Segment Start: THE RECORDS

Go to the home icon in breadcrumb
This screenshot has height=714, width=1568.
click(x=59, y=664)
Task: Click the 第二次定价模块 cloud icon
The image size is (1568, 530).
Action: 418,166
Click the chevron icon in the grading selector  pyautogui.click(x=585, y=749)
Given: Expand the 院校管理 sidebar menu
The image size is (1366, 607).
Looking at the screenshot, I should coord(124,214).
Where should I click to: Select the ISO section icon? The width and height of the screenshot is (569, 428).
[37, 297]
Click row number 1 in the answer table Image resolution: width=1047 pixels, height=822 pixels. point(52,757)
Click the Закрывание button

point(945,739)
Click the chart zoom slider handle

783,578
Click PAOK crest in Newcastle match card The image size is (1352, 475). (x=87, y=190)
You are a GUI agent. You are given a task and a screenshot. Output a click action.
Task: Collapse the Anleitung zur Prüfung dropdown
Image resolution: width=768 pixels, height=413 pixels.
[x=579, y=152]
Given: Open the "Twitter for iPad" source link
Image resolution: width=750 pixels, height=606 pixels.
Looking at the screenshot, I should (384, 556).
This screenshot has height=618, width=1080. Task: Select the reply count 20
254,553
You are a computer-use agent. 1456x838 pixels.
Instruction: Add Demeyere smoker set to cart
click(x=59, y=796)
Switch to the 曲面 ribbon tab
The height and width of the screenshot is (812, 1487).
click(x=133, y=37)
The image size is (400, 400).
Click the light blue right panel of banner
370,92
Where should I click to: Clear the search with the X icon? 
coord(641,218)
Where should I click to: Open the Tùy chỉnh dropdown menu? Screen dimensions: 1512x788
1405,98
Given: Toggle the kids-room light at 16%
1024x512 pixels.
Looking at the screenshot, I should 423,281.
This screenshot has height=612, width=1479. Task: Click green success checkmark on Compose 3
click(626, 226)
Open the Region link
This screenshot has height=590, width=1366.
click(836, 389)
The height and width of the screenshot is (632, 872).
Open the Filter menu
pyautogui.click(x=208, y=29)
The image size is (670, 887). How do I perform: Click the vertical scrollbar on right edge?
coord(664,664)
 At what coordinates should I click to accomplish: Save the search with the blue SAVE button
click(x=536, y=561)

Segment End: THE RECORDS

Give the count of lines in the data above holding the word "link", and nothing beyond it.

#### WRITTEN RESPONSE
2